Я представил очкастого и пузатого Ласа, обнимающего мою девочку поросшими рыжим волосом лапами, и менторским тоном, под холодный блеск фашистской оптики, объясняющего ей преимущества западной демократии.
— Папа не любит русских?
— Нет, что ты! Ты ему понравился очень, и маме тоже. Просто он сказал, что Россия — бедная страна. Сейчас бедная, — дипломатично добавила она.
— И опасная.
— Да, это папа сказал тоже. Только ты не думай…
— Ну, почему же… В чем-то он прав. Однажды прямо при мне взорвался целый дом, соседний. В моей родной Москве.
— Несчастный случай?
— Для тех, кто в доме жил, — да. Для тех, кто его взрывал, — запланированный.
— И все погибли?
— Все. Больше ста человек.
— Не уезжай. Никогда не уезжай. Оставайся тут, живи у нас. Отец поможет, у него много друзей, связи. Мне почему-то кажется, что если ты уедешь обратно — случится беда.
Я поднялся и сел рядом.
— Мне нужно будет уехать… — сказал как можно небрежней.
Увидел ее испуганное лицо и продолжил, придав лицу уверенно-беззаботный, оптимистичный вид:
— Не из Китая. Всего лишь из города. На неделю, или чуть больше. По делам…. Буду скучать по тебе. И сразу, как вернусь, давай куда-нибудь по…
— У тебя появилась другая?
С трудом удержал на лице прежнее выражение.
— Нет.
За пару секунд я все понял насчет «сохранить лицо», а ведь Лас давно уже пытался мне втолковать — связано это почти всегда с ложью, а не с честью.
— Ты обещал. Обещал, если полюбишь другую, — сказать мне об этом.
Вот здесь можно и не врать.
— Я вовсе не люблю ее.
Слезы. Темные глаза, полные слез. Секунда — и потекли по щекам.
— Прости, прости меня…
Я пытался прижать ее голову к себе, вытереть щеки, поцеловать.
— Прости меня…
— Я так и поняла. Не знаю, почему… Не поняла даже, а просто почувствовала.
— Я не люблю ее.
— Кто она?
— Моя бывшая жена.
— Ты уйдешь к ней, — медленно, с испугавшим меня спокойствием — я не мог понять, настоящим или показным — произнесла она.
— Нет.
— Да. Вернешься. Потому что тебе с ней легче. Она — из твоей родной страны. Ты ее давно знаешь. Говоришь с нею на своем языке. Это очень важно, на своем языке можно выразить себя намного полнее. Она старше меня, значит — умнее. Не сомневаюсь, что красавица — ты бы не стал жениться на обычной. На такой, как я…

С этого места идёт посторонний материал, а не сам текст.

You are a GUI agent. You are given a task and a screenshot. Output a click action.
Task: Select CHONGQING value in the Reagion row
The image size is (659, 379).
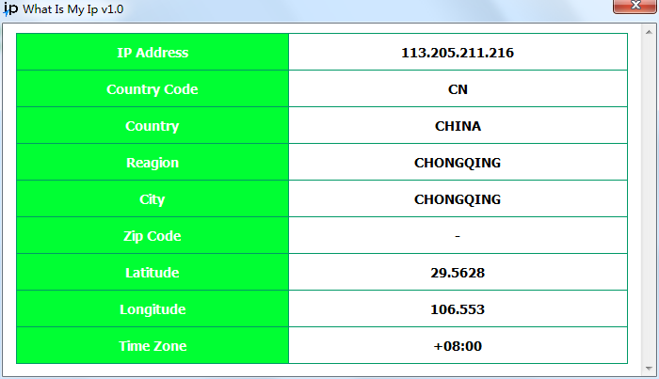(x=458, y=163)
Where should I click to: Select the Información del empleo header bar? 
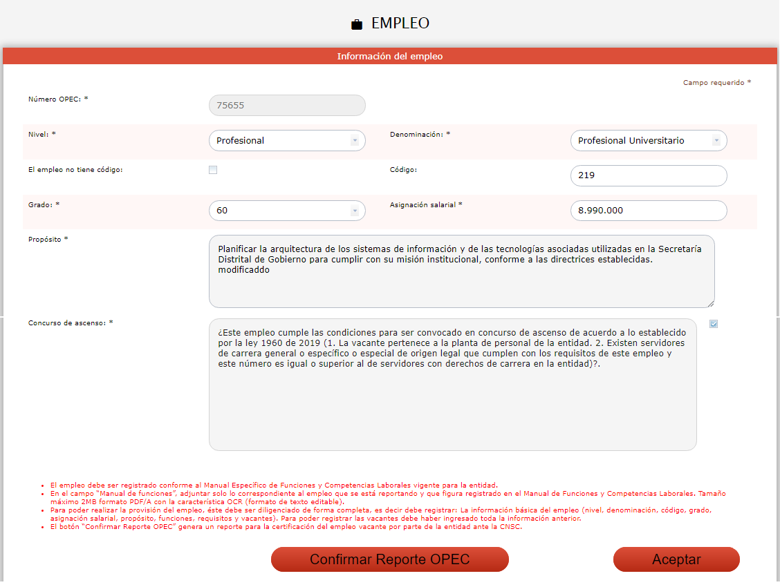[x=390, y=56]
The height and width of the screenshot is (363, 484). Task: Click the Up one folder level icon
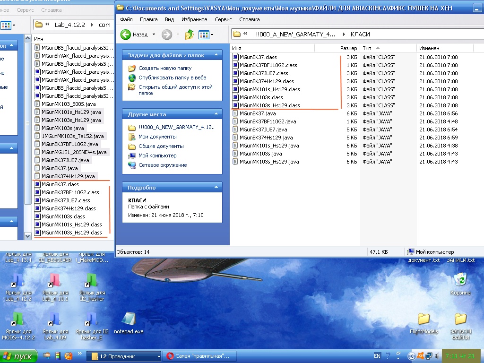tap(189, 35)
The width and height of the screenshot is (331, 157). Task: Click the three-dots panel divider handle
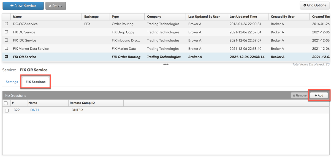(x=166, y=64)
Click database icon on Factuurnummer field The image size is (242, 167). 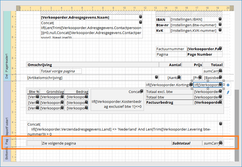point(220,48)
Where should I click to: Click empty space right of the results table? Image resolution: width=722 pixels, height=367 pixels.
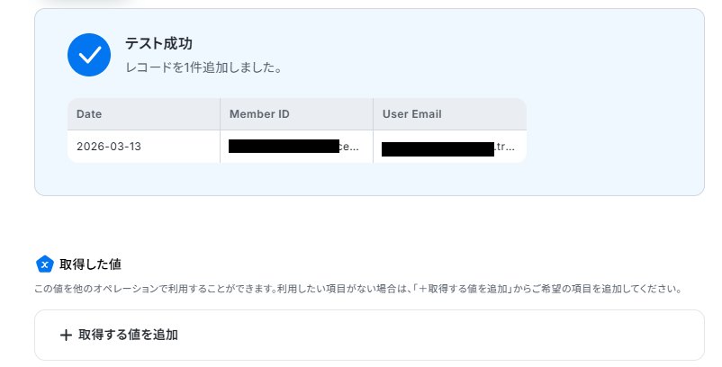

— Ерунду ты говоришь. Ерунду. Я люблю только тебя. И мне неважно, из какой ты страны. Неважно, на каком языке общаться с тобой. Что за чушь… У любви один язык.
Последняя фраза самому показалась убогой, как букет пластмассовых цветов в забегаловке. Нестерпимо-лживой. Еще прошлой ночью я был с другой женщиной.
— Я пообещал быть ее гидом. Она хочет съездить на Хайнань. Потом уедет в Россию. Мы даже там живем в разных городах. У нас нет ничего общего.